Wie die Schweizer Salinen in der Krise agieren

Die Nachfrage nach Speisesalz ist aufgrund der Corona-Krise gestiegen. Marcel Plattner, Geschäftsentwickler Speisesalze der Schweizer Salinen, über die Auswirkungen der Krise auf den Detailhandel und den Umgang mit der Herausforderung.

Ein häufiges Bild in diesen Tagen: leere Regale in den Einkaufsläden. Betrifft dies auch das Speisesalz der Schweizer Salinen?

Das Speisesalz in Kleinpackungen war davon teilweise betroffen, sei dies bei JuraSel oder bei Sel des Alpes. In den ersten Tagen mussten sich alle Partner der Lieferkette auf die neuen und noch nie dagewesenen Gegebenheiten einstellen – von der Produktion bis in die Regale der Händler.

Wie gestaltet sich die Zusammenarbeit mit den Detailhändlern wie Coop oder Migros?

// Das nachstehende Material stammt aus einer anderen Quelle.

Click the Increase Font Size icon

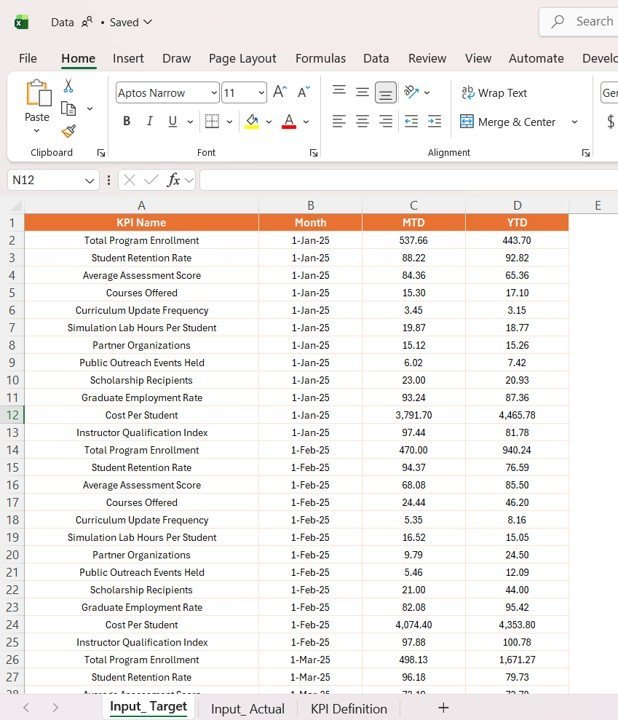click(x=280, y=93)
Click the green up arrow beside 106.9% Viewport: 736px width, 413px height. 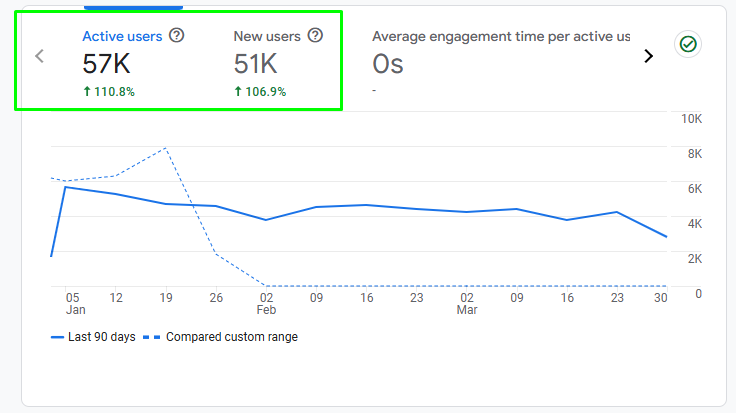[x=238, y=92]
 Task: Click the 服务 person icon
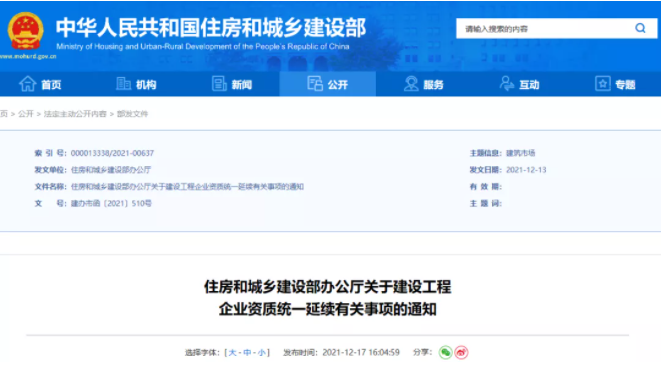point(411,84)
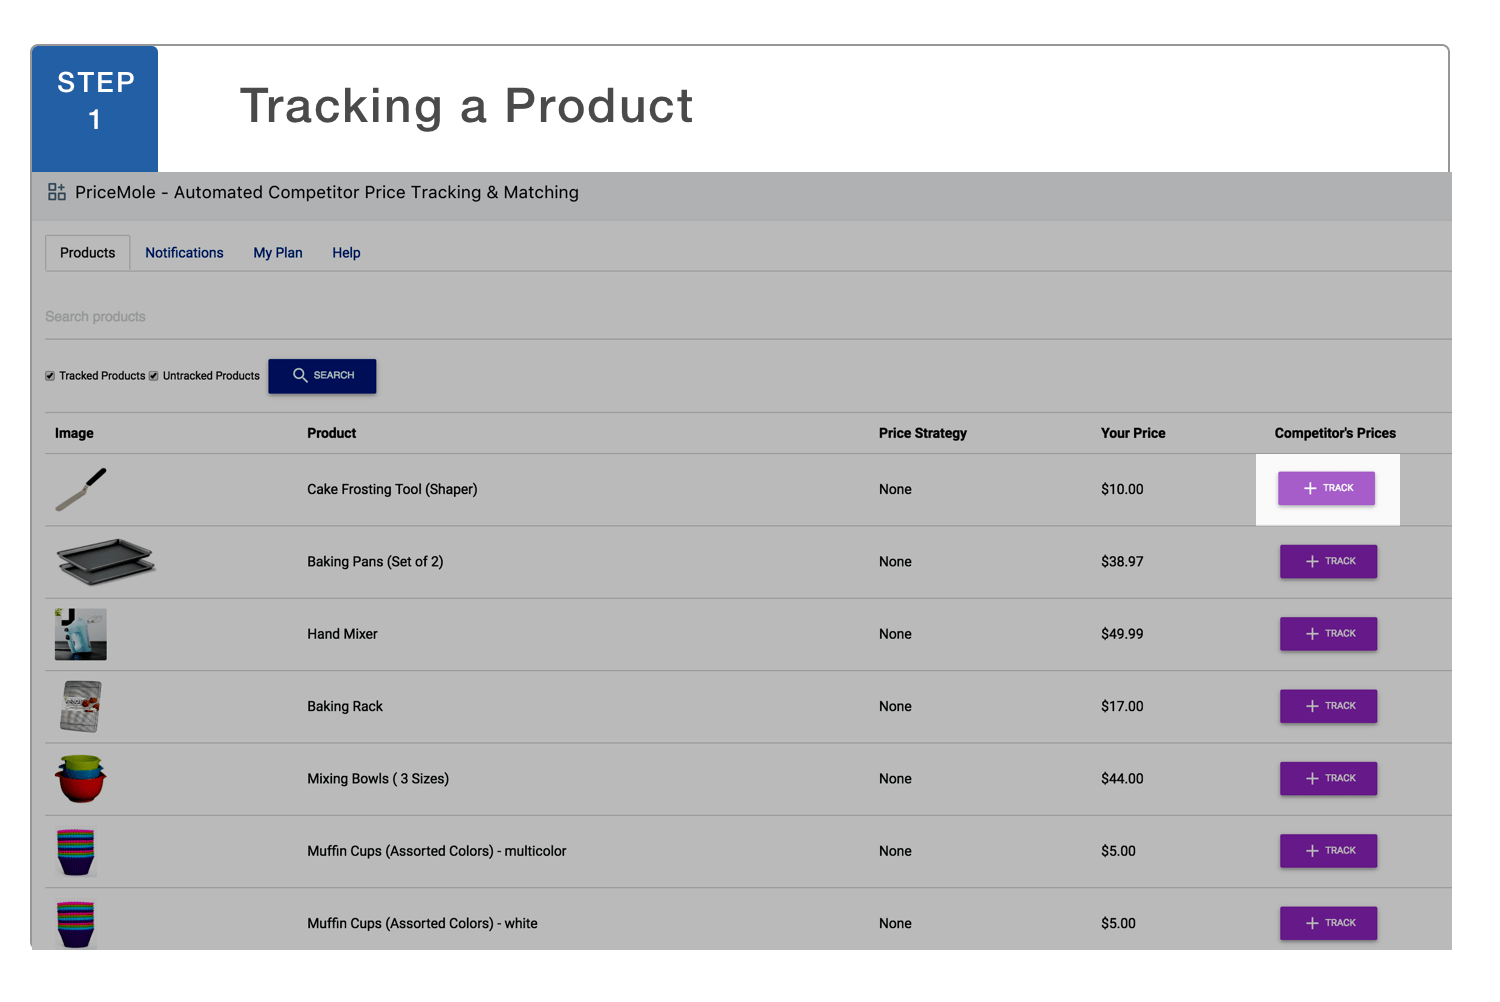Uncheck the Tracked Products checkbox
Image resolution: width=1500 pixels, height=1002 pixels.
[50, 375]
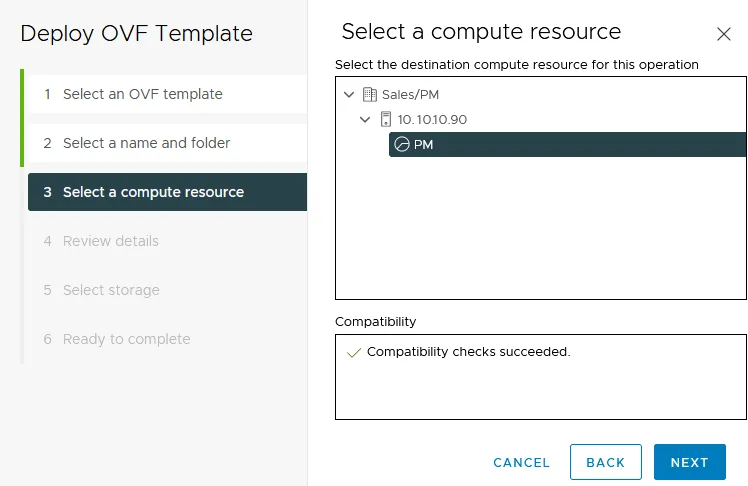Screen dimensions: 748x486
Task: Proceed with the NEXT button
Action: (689, 463)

Die letzten Wochen waren sehr intensiv. Wir stehen täglich im Kontakt mit unseren Kunden. Dadurch konnten wir zeitnah reagieren. Die Verkäufe sind zeitweise an manchen Orten auf über das Vierfache angestiegen. Darauf mussten die Detailhändler reagieren und haben bei uns mehr bestellt. Durch die rasche Umstellung auf einen Zwei-Schicht-Betrieb in unserer Produktion und die kontinuierliche Abstimmung intern mit dem Supply-Chain-Bereich und unseren externen Abnehmern konnten wir dies jedoch gut bewältigen.

Können Sie die erhöhte Nachfrage des Handels nach Speisesalz oder Regeneriersalz auch für die kommenden Monate befriedigen?

Wir gehen davon aus, dass sich die Nachfrage in den kommenden Wochen wieder normalisieren wird. Als Grundversorgerin für den Schweizer Markt sind wir auf Situationen mit grossen Absatzschwankungen produktionstechnisch und logistisch vorbereitet – insbesondere auch durch unsere Rolle im Winterdienst. Unsere Lagerkapazitäten erlauben uns, die Versorgung auch in den kommenden Monaten sicherzustellen. Gerade jetzt zeigt sich, wie wertvoll es ist, dass wir eine heimische Salzproduktion haben und nicht vom Ausland abhängig sind.

Müssen wir künftig mehr fürs Salz bezahlen?

Nein, Salz wird nicht teurer werden! Dies ist ein Vorteil unserer Stellung im Markt. Wir haben im Namen aller Kantone einen Versorgungsauftrag für die Schweiz. Dieser Verantwortung kommen wir auch in Zeiten erhöhter Nachfrage zuverlässig ohne Preisaufschlag nach.